▶ Problem description
Reproduce the text on trichina below word for word, from "deposit, which effectually" up to and including "powerless for harm.".

▶ Page text
Privy Councillor Ruloff in a recent lecture before the National Health Association, at Berlin, spoke as follows: "It is well-known that trichina is of frequent occurrence in America, therefore sausage, bacon and hams produced there must be considered as very dangerous. Inspections at various points show that from one to four per cent of these preserves contain trichinae. As may be easily foreseen, trichina will increase in America unless steps are taken to prevent it."

We must therefore adopt measures to prevent the exportation of any such meat, and to prevent the further spread of the disease in the hogs raised in this country, if not to root it out altogether. For the first result it will probably be necessary to have every lot of bacon and ham, packed for shipment abroad, inspected for trichinae by officers appointed for the purpose, their certificates to be sent with the articles. Consul Byers is of the opinion that such certificates would be respected all over Europe, and that much of the prejudice now existing would be removed. For ourselves in this country, the danger is not so great, for we seldom eat our meat raw, as is so frequently the case abroad. And yet none of us wish to take the chances of trichinous meat even though we know it to be well cooked. Thorough cooking will certainly kill trichinæ, and we may rest easy as to danger from that source, if we only see to it that all the pork we eat has in all its parts been subjected to a temperature of at least 160 deg. Fahrenheit. It should be well understood that pork should never be eaten raw unless it has been carefully examined, and that the cooking must be thorough, and not a mere warming of the surface, if the probable trichinæ are to be killed. It is to be noticed that this parasite is seldom found in the home grown pigs generally eaten in the county. I have never found any in the ham and pork offered for sale in this village. It is in the large fattening establishments where meat is produced in immense quantities for sale in cities and for export, that it is most often found.

Before looking for the means of protection from this pest, let us see how it is to be detected. The Trichina spiralis is a minute worm found coiled up in animal muscle, particularly in the flesh of swine, not, however, to be certainly distinguished by the naked eye, though such pork often has a speckled appearance. An examination with the microscope is necessary to reveal it in its coiled up form. The worm itself is enclosed in a little sac or cyst covered with a calcareous

deposit, which effectually prevents further motion, although the inmate. is still alive.

The above figure, taken from Dr. John Phin's little pamphlet on trichina shows the appearance of the worms in the encysted form. When meat is eaten containing these encysted worms, the gastric juice dissolves the coating of lime, and the worm is set free to roam at will through the muscles of his entertainer, be it man or beast, and to reproduce his own kind in myriads. They cause sickness and death if in sufficient numbers, but if this result is not reached, they soon become encysted in their new home, after which they are powerless for harm.

A magnifying power of about fifteen diameters will easily serve for their detection, and the best instrument is of course the compound microscope in the hands of an expert; yet this is not necessary, for I have seen them distinctly with an ordinary hand magnifier having a power of only nine diameters. The best simple instrument that I have seen for this purpose, is the one figured in the cut below, called a trichinoscope, and recently devised by the Bausch & Lomb Optical Co., of Rochester. It is so easily used that no one of ordinary intelligence could have any difficulty with it.

▶ Raw data
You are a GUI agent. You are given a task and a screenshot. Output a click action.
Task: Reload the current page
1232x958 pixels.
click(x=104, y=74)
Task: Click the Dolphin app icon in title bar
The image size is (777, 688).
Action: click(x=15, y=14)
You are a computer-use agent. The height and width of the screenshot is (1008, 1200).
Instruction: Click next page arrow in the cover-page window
* * *
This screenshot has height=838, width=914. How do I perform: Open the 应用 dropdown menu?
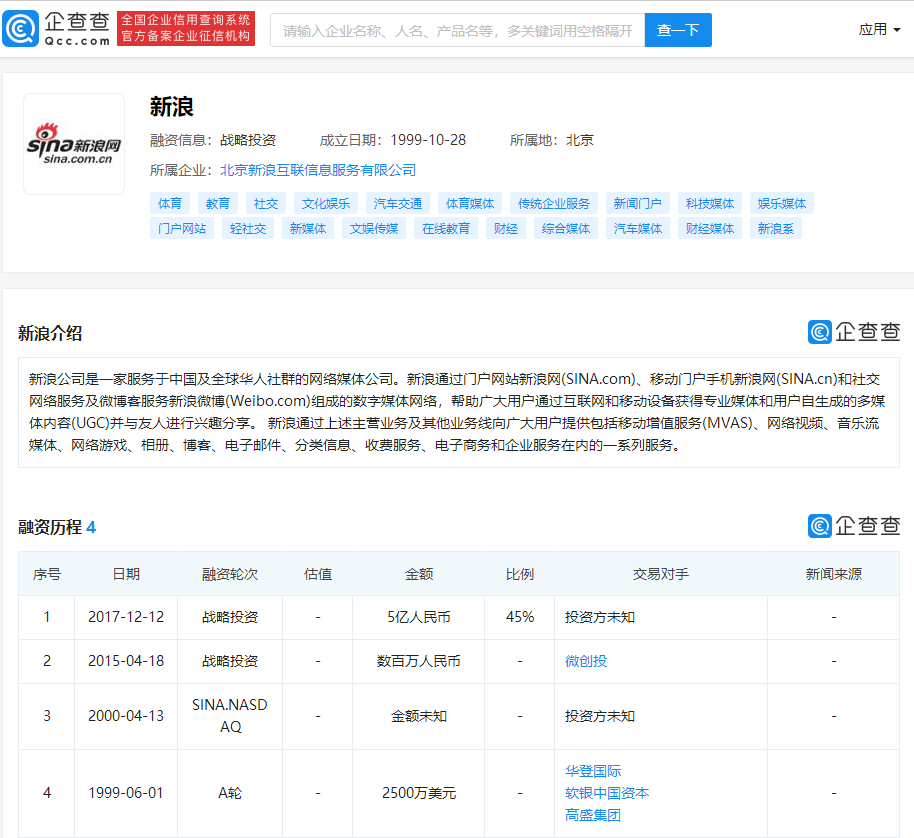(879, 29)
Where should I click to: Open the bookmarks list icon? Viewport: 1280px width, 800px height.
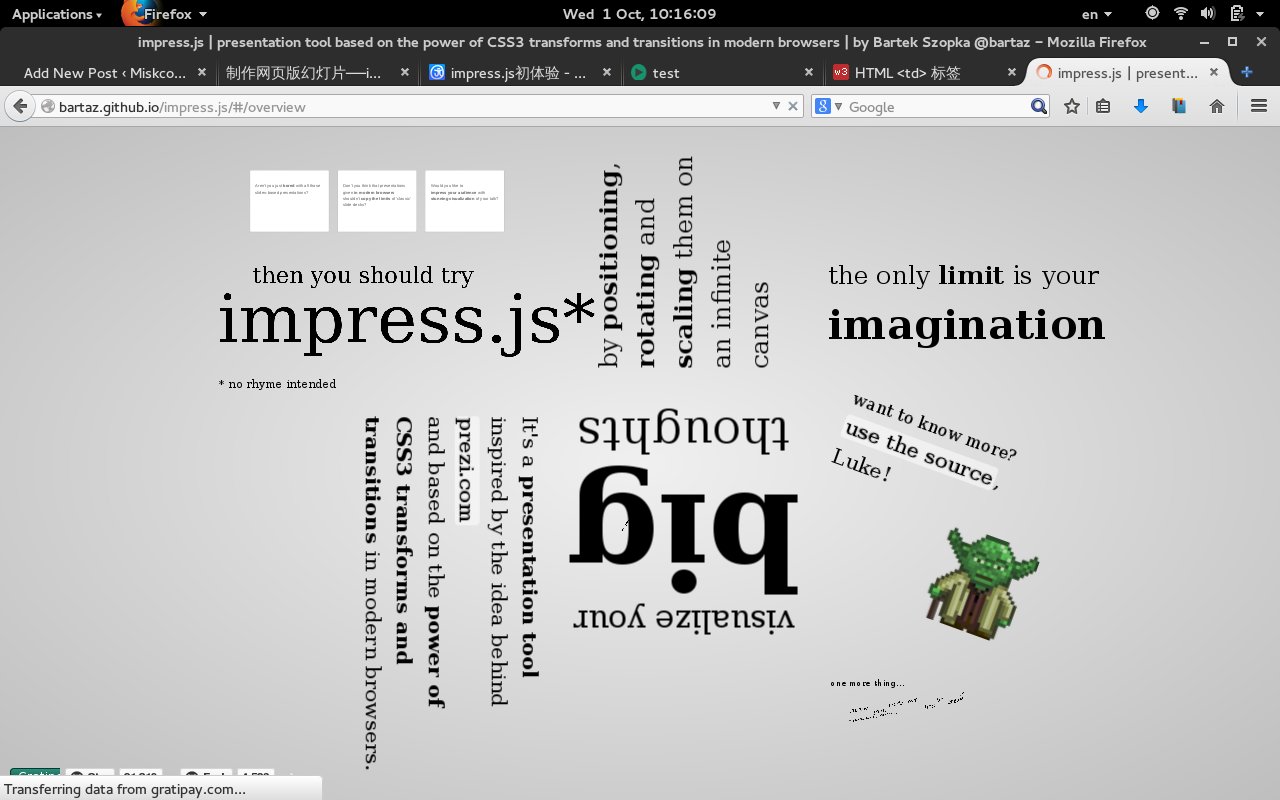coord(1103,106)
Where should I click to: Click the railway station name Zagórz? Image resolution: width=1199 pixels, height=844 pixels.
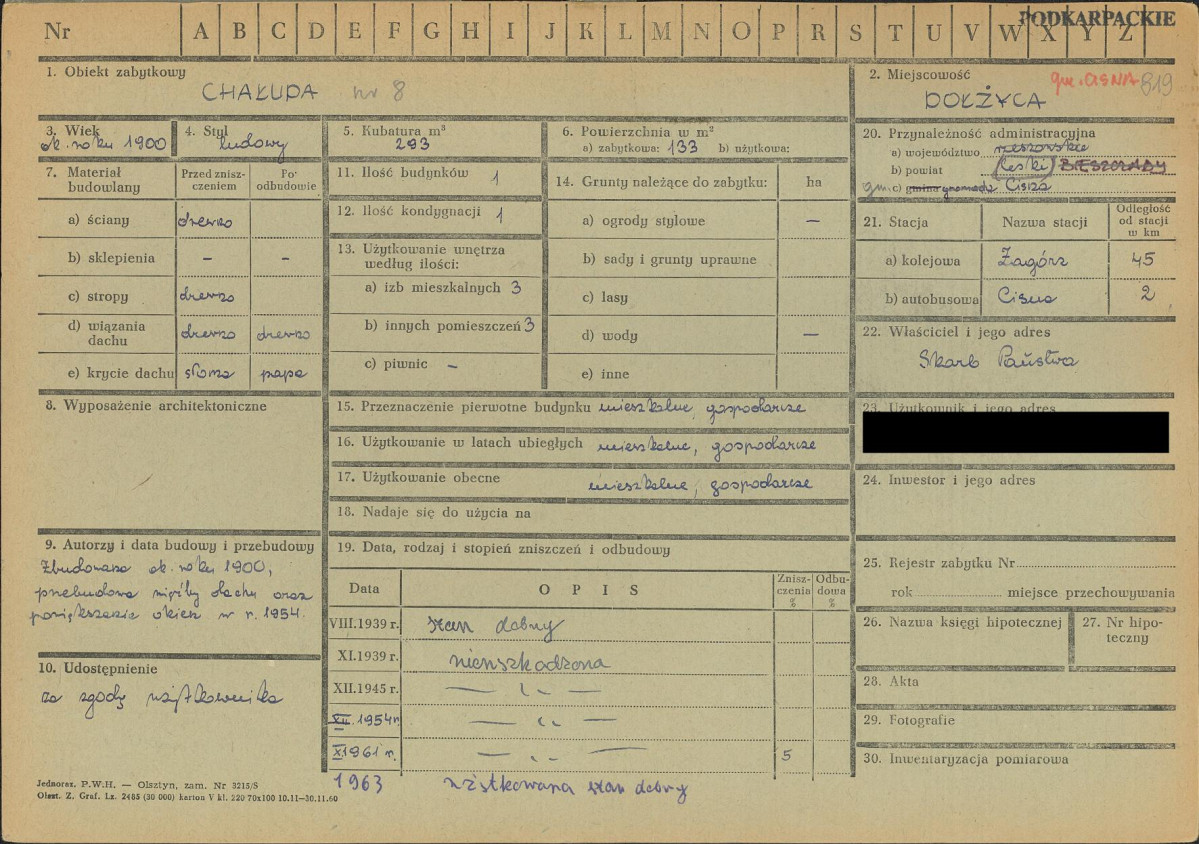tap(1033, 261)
--
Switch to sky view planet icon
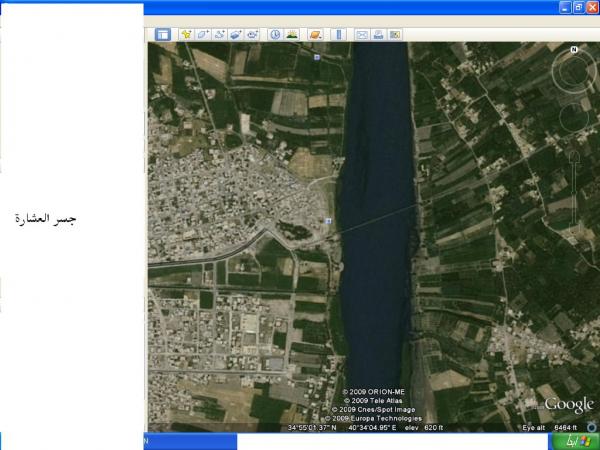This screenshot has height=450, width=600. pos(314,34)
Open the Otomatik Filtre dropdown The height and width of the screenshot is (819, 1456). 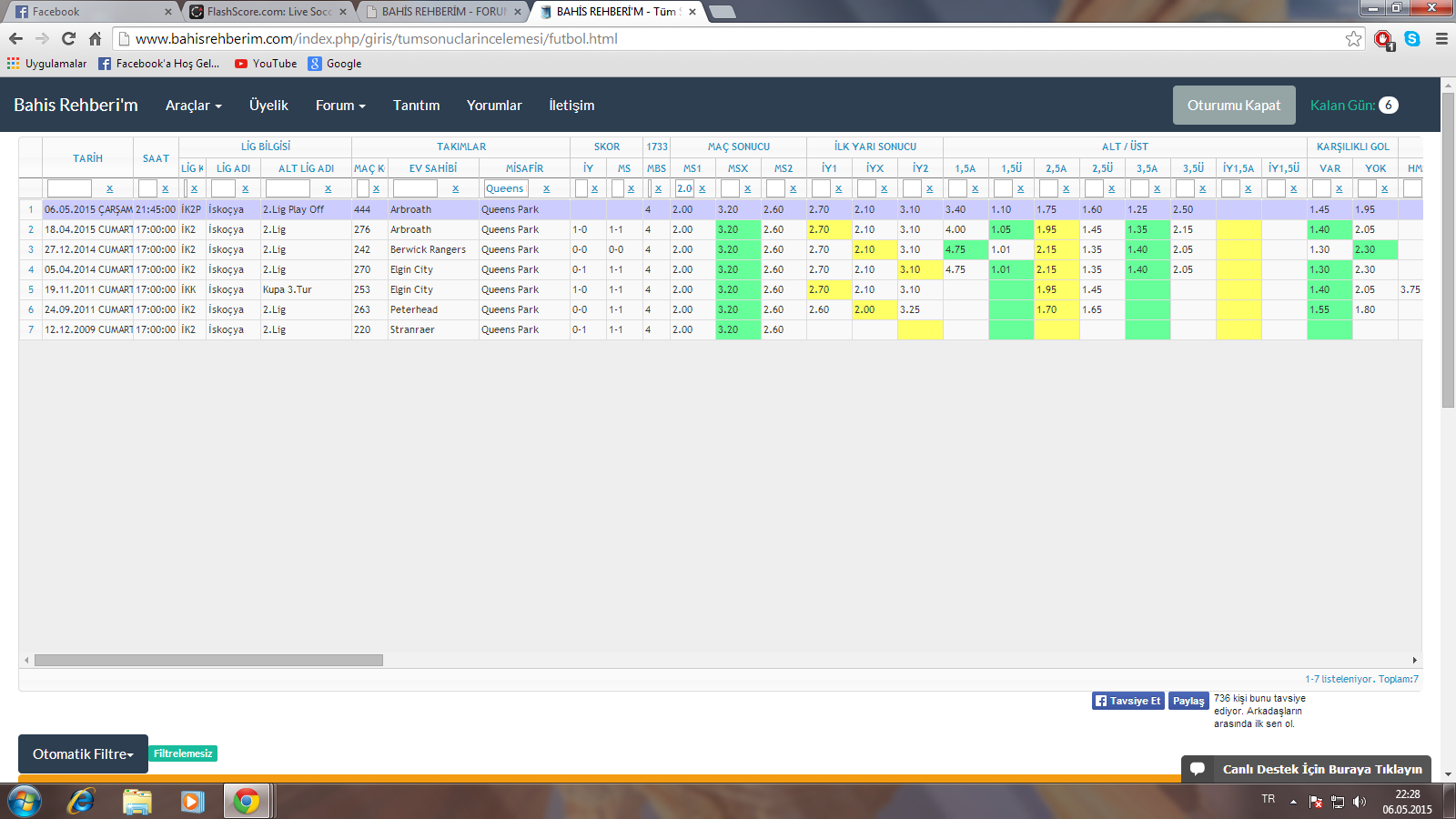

▶ Answer
deposit, which effectually prevents further motion, although the inmate. is still alive.

The above figure, taken from Dr. John Phin's little pamphlet on trichina shows the appearance of the worms in the encysted form. When meat is eaten containing these encysted worms, the gastric juice dissolves the coating of lime, and the worm is set free to roam at will through the muscles of his entertainer, be it man or beast, and to reproduce his own kind in myriads. They cause sickness and death if in sufficient numbers, but if this result is not reached, they soon become encysted in their new home, after which they are powerless for harm.